Ich schluckte schwer. Trennungen waren hart. Das war mir schon vorher bewusst gewesen. Wenn ich nur daran dachte, wie weit Marlon gegangen war, um seine Maélys wieder zu sehen, wurde mir noch immer ganz anders. Allerdings schien es Arienne ziemlich wenig auszumachen, dass sie sich in letzter Zeit ständig mit ihrer Beauxbatons stritt. Sie machte trotzdem einfach weiter. Sie hielt Sue und mich davon ab, uns nur noch auf den bevorstehenden Krieg vorzubereiten. Da Adina nichts mehr mit mir zu tun haben wollte, beschwerte sich auch niemand, wenn ich fast meine ganze Freizeit damit verbrachte, entweder gegen jemanden zu kämpfen oder all das Wissen aus der Bibliothek im ehemaligen Schloss von Ares in mir aufzusaugen. Ich machte nur davon Pause, wenn ich mal wieder mit Blaise und Antiope spazieren ging, wobei wir oft am Stall vorbeigingen, wo Jamie dann meistens bei Franklin saß.
„Bist du auch traurig? Ich habe von den Streitereien mitbekommen. Werdet ihr euch auch trennen?", fragte ich vorsichtig.
„Ich denke, ja. Wir hatten eine schöne Zeit, doch sie ist –" Arienne schien kurz nach den richtigen Worten zu suchen. Schließlich war ein leises Seufzen zu hören, dann sprach sie weiter: „Ich führe ein anderes Leben, wo eine Schülerin nicht hereinpasst. Wir werden bald in einen Krieg ziehen, chiot, und niemand kann garantieren, dass wir immer heile nach Hause kommen. Sie will nicht darauf hoffen, dass ich es tue. Daher versucht sie, mich dazu zu überreden, nach Beauxbatons zu gehen. Um mich in Sicherheit zu wissen."
„Denkst du, Blaise wird auch Angst um mich haben, wenn ich das Haus verlasse, um in einen Kampf zu ziehen?" Ich wollte auf gar keinen Fall, dass mein Klassenkamerad in noch einer Sache zurücksteckte. Das tat er aufgrund von unserer Freundschaft schon oft genug.

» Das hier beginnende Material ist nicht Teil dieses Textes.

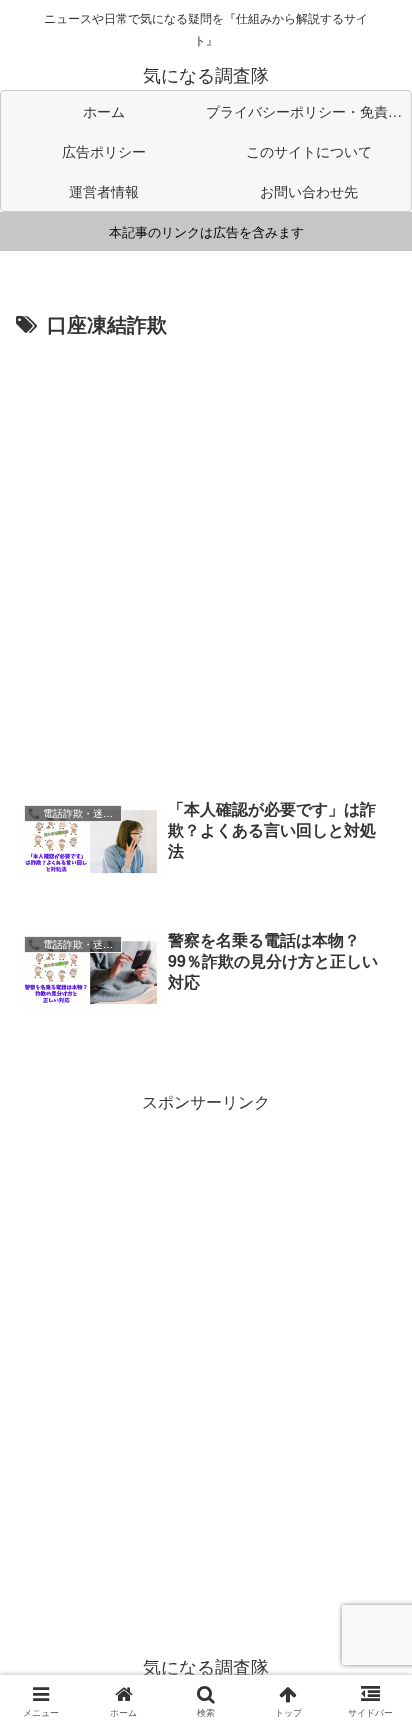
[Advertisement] (206, 559)
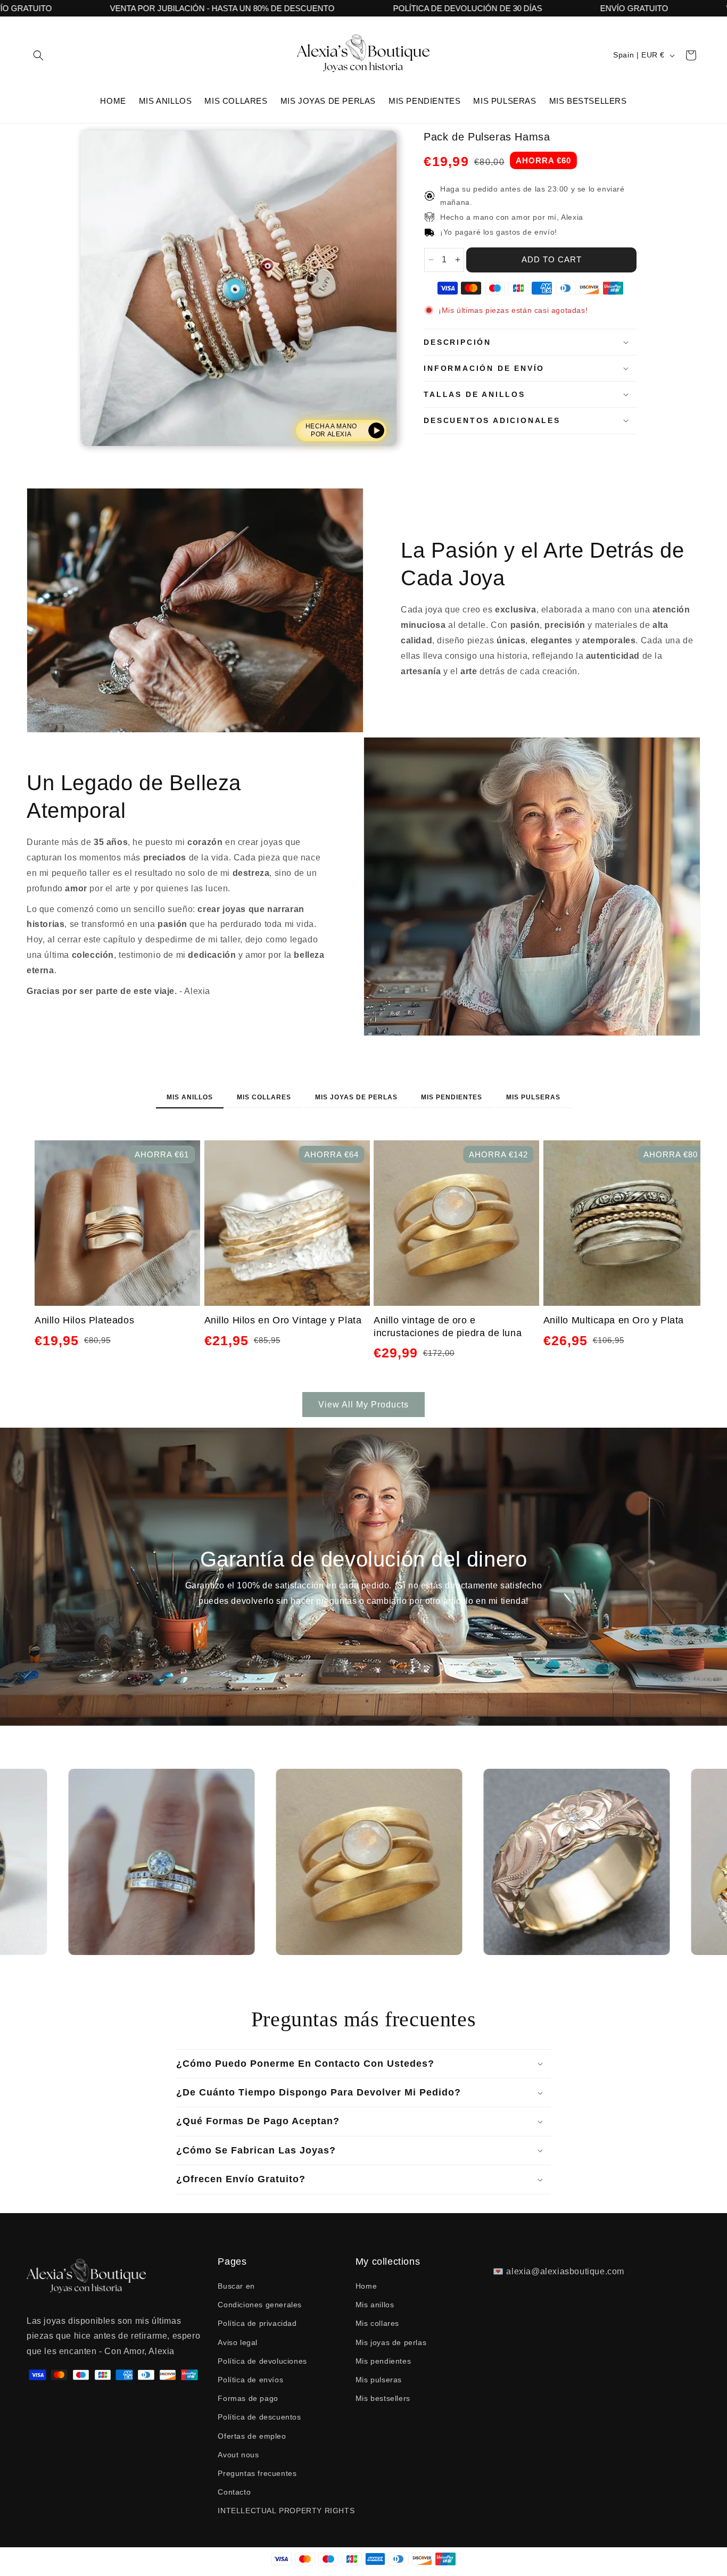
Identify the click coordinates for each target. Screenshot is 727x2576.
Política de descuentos (259, 2417)
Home (366, 2286)
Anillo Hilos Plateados (84, 1320)
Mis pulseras (533, 1097)
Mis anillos (190, 1097)
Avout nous (238, 2455)
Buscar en (236, 2286)
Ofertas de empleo (252, 2436)
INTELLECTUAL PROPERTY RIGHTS (286, 2511)
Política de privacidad (257, 2324)
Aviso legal (238, 2342)
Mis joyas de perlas (356, 1097)
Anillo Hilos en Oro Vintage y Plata (283, 1320)
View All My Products (363, 1404)
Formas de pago (248, 2399)
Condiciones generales (260, 2305)
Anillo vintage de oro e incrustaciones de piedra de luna (448, 1326)
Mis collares (264, 1097)
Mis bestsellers (383, 2399)
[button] (38, 55)
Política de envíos (250, 2380)
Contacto (234, 2492)
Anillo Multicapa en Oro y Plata (613, 1320)
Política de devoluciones (262, 2361)
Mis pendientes (451, 1097)
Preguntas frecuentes (257, 2474)
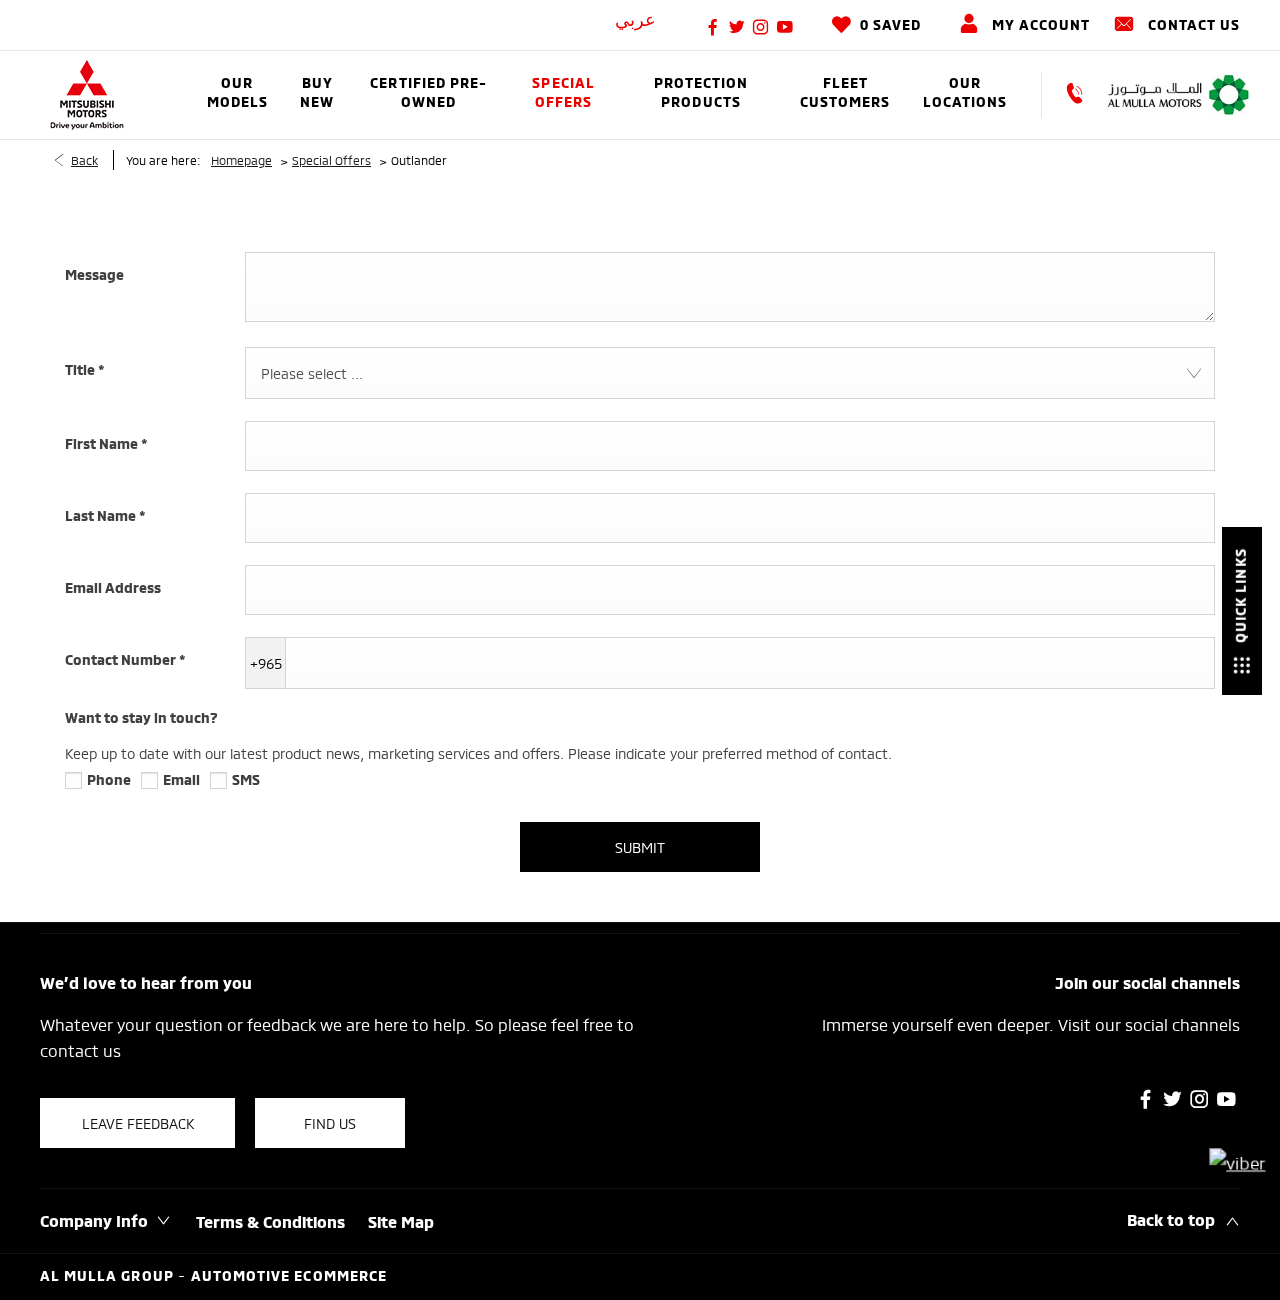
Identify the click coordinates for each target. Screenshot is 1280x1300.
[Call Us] (1084, 95)
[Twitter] (737, 25)
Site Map (401, 1224)
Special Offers (331, 159)
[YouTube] (785, 25)
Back (84, 159)
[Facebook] (713, 25)
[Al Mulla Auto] (1178, 95)
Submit (640, 846)
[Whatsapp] (1237, 1162)
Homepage (241, 159)
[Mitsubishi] (87, 95)
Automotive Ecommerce (289, 1277)
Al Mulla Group (109, 1277)
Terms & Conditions (270, 1224)
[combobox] (730, 373)
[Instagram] (761, 25)
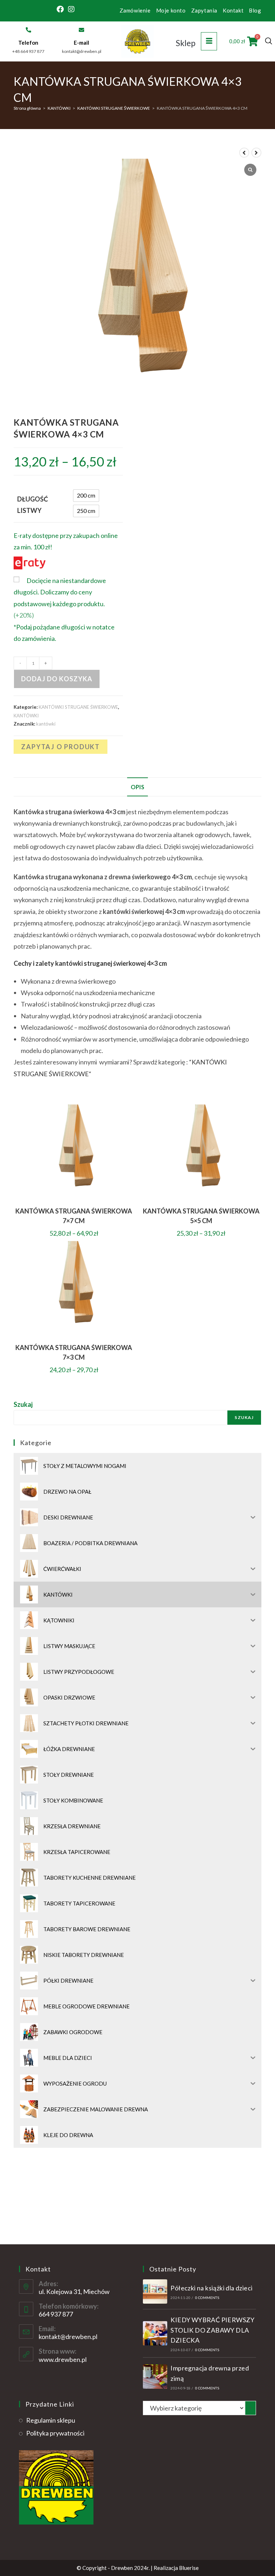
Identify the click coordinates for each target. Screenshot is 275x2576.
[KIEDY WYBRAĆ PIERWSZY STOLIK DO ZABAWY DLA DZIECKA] (155, 2333)
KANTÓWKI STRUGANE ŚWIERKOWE (113, 108)
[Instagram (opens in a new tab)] (71, 9)
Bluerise (189, 2568)
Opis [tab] (137, 786)
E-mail (81, 42)
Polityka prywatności (55, 2433)
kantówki (46, 724)
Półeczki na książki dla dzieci (211, 2288)
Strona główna (27, 108)
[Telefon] (28, 30)
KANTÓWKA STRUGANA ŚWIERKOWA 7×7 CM (73, 1216)
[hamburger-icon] (209, 41)
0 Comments (207, 2297)
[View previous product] (244, 153)
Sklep (186, 43)
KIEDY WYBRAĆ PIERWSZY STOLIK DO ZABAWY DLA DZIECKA (212, 2330)
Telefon (28, 42)
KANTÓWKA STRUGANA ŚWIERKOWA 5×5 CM (201, 1216)
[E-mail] (81, 30)
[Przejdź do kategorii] (250, 2408)
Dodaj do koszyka (56, 679)
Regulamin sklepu (50, 2420)
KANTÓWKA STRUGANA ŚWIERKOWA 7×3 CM (73, 1352)
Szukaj (23, 1404)
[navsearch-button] (268, 41)
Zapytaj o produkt (60, 747)
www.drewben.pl (63, 2359)
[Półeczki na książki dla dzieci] (155, 2291)
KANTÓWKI (59, 108)
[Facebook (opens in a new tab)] (61, 9)
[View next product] (256, 153)
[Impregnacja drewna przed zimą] (155, 2376)
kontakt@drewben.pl (68, 2336)
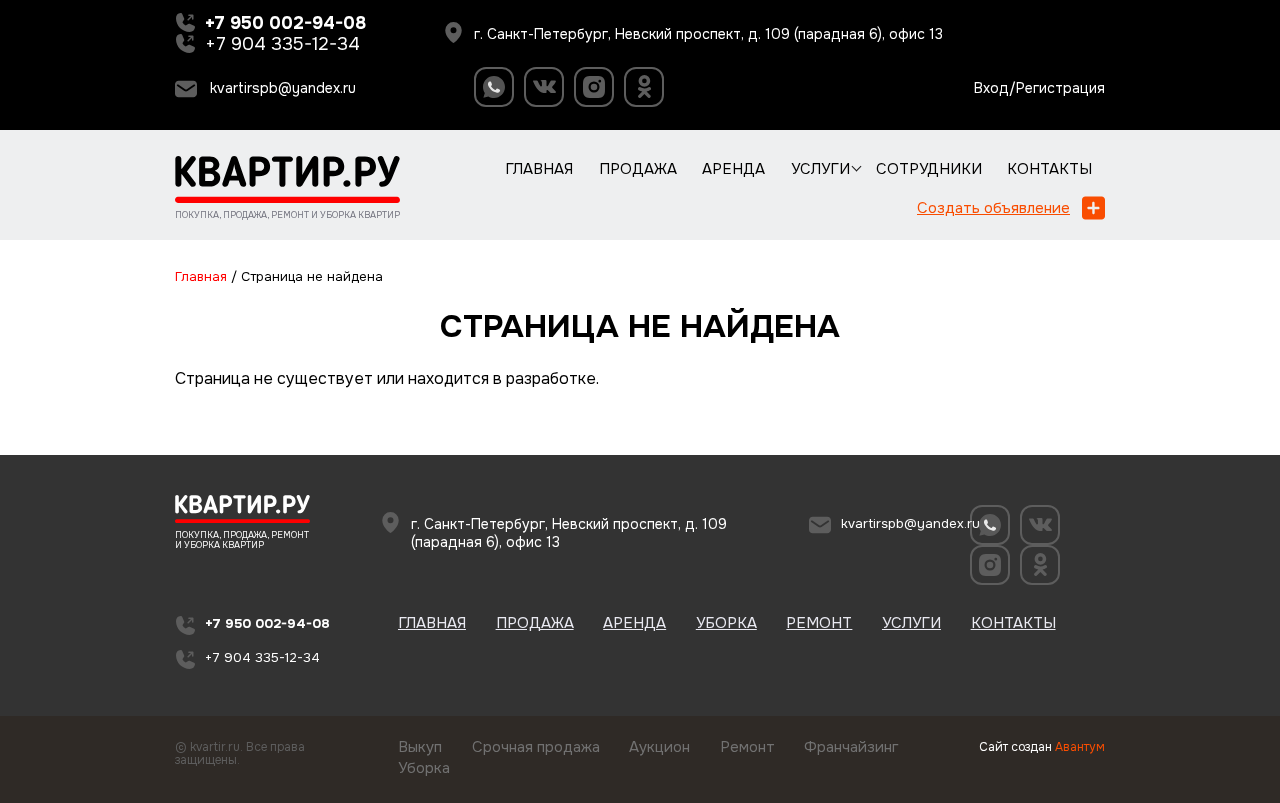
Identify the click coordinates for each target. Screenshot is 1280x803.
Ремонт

„Patricia, wir sind, wer wir sind. Du bist die Kriegsnymphe, ich Teil deiner Familie. Zu uns gehört es nun einmal, in diesem Krieg mitzukämpfen. Damit hat unser Partner klarzukommen. Blaise wird mit Sicherheit Angst haben, dass dir etwas passiert. Das werden wir alle. Man hat um die Menschen Angst, die man liebt. Das ist in Ordnung. Trotzdem muss jeder von uns diese Angst aushalten, denn wir können an ihr nichts ändern. Unser Schicksal ist es, die letzte Schlacht gegen Hades zu bestreiten. Das haben unsere Partner zu akzeptieren."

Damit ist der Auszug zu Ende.